When someone says "when I see this person, I don't see color. There are no races, we are all the same" they're lying. Either to everyone else, or to themselves. They're saying words, making sounds that they feel will prove that they're not exactly what they are: people who judge others based on how they appear.
There's no shame in having a bias. We all have them. No one is exempt. The shame is when you lie about it to prove a point that you can't prove, because the point is based on the lie.
In college, I hung out with homeless people. All colors, sizes, abilities/disabilities, backgrounds, ethnicities. And yet, when I see panhandlers here, I can feel my heart rate go up. I wonder if they'll try to reach into my open window of my car and take something. It's a bias that I'm not proud of, but I acknowledge it and accept it.
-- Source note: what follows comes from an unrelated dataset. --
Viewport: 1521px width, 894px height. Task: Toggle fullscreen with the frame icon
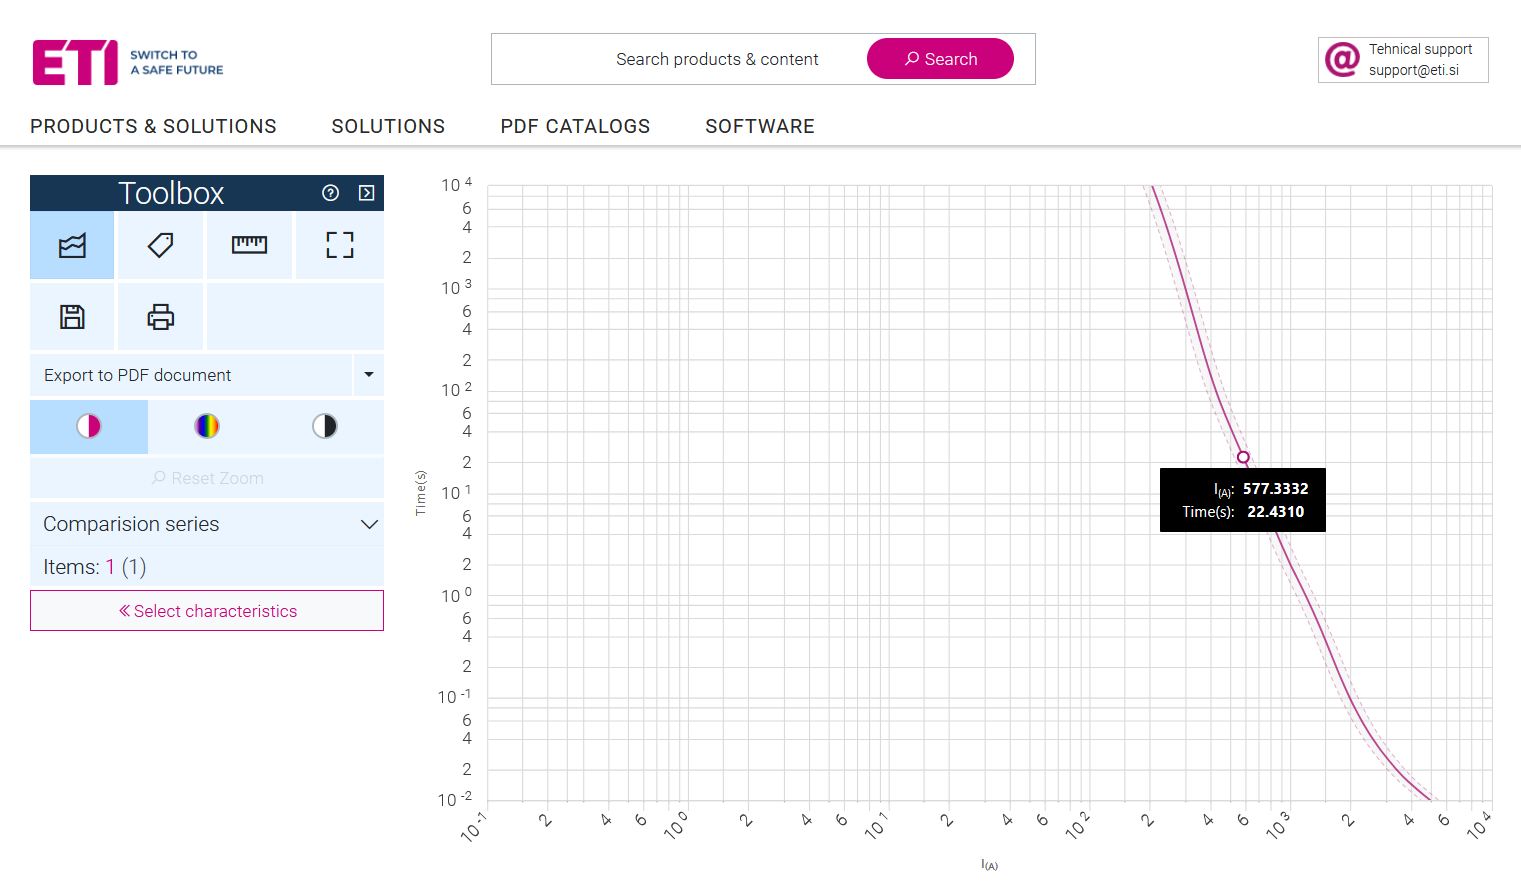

In high school, I dated a Puerto Rican, and I used to ride my bicycle in the summer to his house in a low-income neighborhood in the city to visit him. While I never felt nervous riding through that neighborhood, I DO feel nervous when I'm the only white woman an elevator of all Latino men.
Some of the homeless folks I hung out with were black. We shared a quart together on the banks of the Charles River, we played music together outside the Harvard Coop for money, we sat in Harvard Square til 3 in the morning after everything shut down, talking about life. I never felt uncomfortable with them, they welcomed me into their circle and I was blessed for it.
But you'd better believe if I saw a bunch of black guys coming toward me at night when I'm alone, I'd get nervous. I'm not proud of that. But I acknowledge and accept it.
Don't lie to yourselves, people who want to pretend that you believe we're all the same, just to prove your point. Don't lie to everyone else either. Unless you are blind and deaf, you WILL have a trigger reaction to anything you consider "other" than yourself.
Black folks have no problem recognizing this. I think their biggest issue, if you were to bring it to its absolute core, is that white folks recognize it, and will either a) deny the recognition or b) use it as an excuse to purposefully treat "other" differently.